Matías Rosso

Personal information
- Full name: Matías Gabriel Rosso
- Date of birth: 12 March 1993 (age 32)
- Place of birth: Rosario, Argentina
- Height: 1.82 m (5 ft 11+1⁄2 in)
- Position(s): Midfielder

Senior career*
- Years: Team / Apps / (Gls)
- 2013–2015: Chacarita Juniors / 44 / (7)
- 2015–2018: Estudiantes (LP) / 6 / (0)
- 2016: → Aldosivi (loan) / 3 / (0)
- 2016: → Chacarita Juniors (loan) / 0 / (0)
- 2017: → Estudiantes (BA) (loan) / 24 / (3)
- 2018–2019: Gimnasia y Tiro / 12 / (0)

= Matías Rosso =

Argentine footballer

Matías Gabriel Rosso (born 12 March 1993) is an Argentine former professional footballer who played as a midfielder.

==Career==
Chacarita Juniors of the Primera B Metropolitana were Rosso's first senior club, he joined their first-team in 2013 and made his professional debut in August in a goalless draw with Tristán Suárez. He scored the first goal of his career on 3 November against Villa Dálmine. In total, Rosso scored six goals in twenty-nine games in his debut campaign. Four goals in nineteen followed in 2014 as Chacarita won promotion to Primera B Nacional. Rosso was subsequently signed by Argentine Primera División side Estudiantes (LP) in January 2015. His debut came on 13 February vs. Independiente del Valle in the Copa Libertadores.

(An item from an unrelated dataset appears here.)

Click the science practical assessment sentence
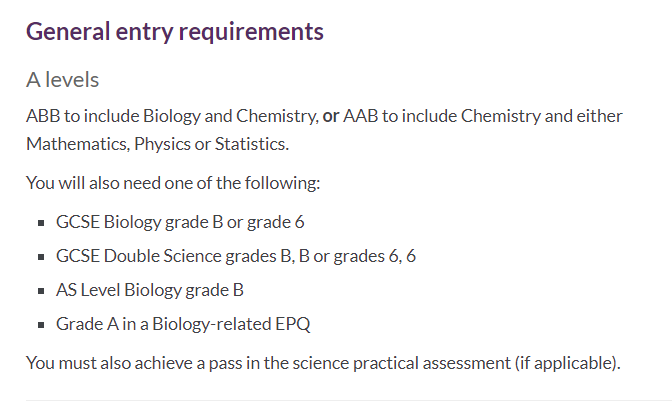Viewport: 672px width, 401px height. tap(323, 363)
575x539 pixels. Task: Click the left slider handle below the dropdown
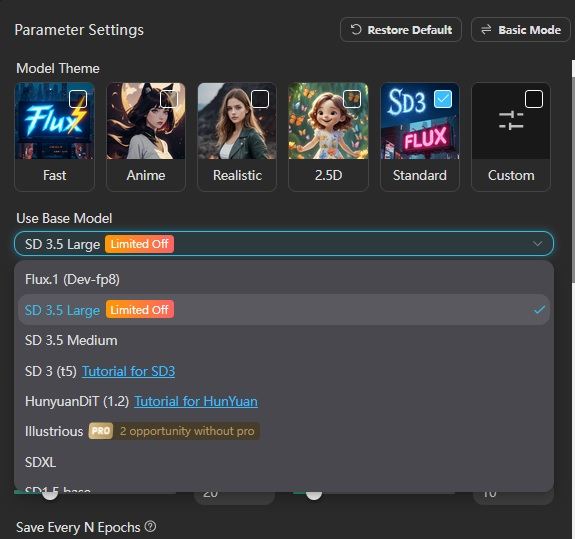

After eight games for Estudiantes (LP), Rosso departed to join Aldosivi on loan in January 2016. His stay was short as he returned to La Plata following just three appearances. On 8 July, Rosso rejoined Chacarita Juniors on loan. However, he returned to his parent club six months later as he failed to make an appearance, appearing on the bench once. Rosso completed a third loan away from Estudiantes (LP) to join their namesakes - Estudiantes (BA). He remained with Estudiantes (BA) for two seasons and made ten appearances, he also scored on his debut; a 3–2 Primera B Metropolitana win over Talleres.

==Career statistics==
.

Club statistics
Club: Season; League; Cup; League Cup; Continental; Other; Total
Division: Apps; Goals; Apps; Goals; Apps; Goals; Apps; Goals; Apps; Goals; Apps; Goals
Chacarita Juniors: 2013–14; Primera B Metropolitana; 25; 3; 4; 3; —; —; 0; 0; 29; 6
2014: 19; 4; 0; 0; —; —; 0; 0; 19; 4
Total: 44; 7; 4; 3; —; —; 0; 0; 48; 10
Estudiantes (LP): 2015; Primera División; 6; 0; 0; 0; —; 2; 0; 0; 0; 8; 0
2016: 0; 0; 0; 0; —; 0; 0; 0; 0; 0; 0
2016–17: 0; 0; 0; 0; —; 0; 0; 0; 0; 0; 0
2017–18: 0; 0; 0; 0; —; 0; 0; 0; 0; 0; 0
Total: 6; 0; 0; 0; —; 2; 0; 0; 0; 8; 0
Aldosivi (loan): 2016; Primera División; 3; 0; 1; 0; —; —; 0; 0; 4; 0
Chacarita Juniors (loan): 2016–17; Primera B Nacional; 0; 0; 0; 0; —; —; 0; 0; 0; 0
Estudiantes (BA) (loan): 2016–17; Primera B Metropolitana; 4; 1; 0; 0; —; —; 0; 0; 4; 1
2017–18: 6; 0; 0; 0; —; —; 0; 0; 6; 0
Total: 10; 1; 0; 0; —; —; 0; 0; 10; 1
Career total: 63; 8; 5; 3; —; 2; 0; 0; 0; 70; 11

==Personal life==
He is the brother of fellow footballer Federico Rosso.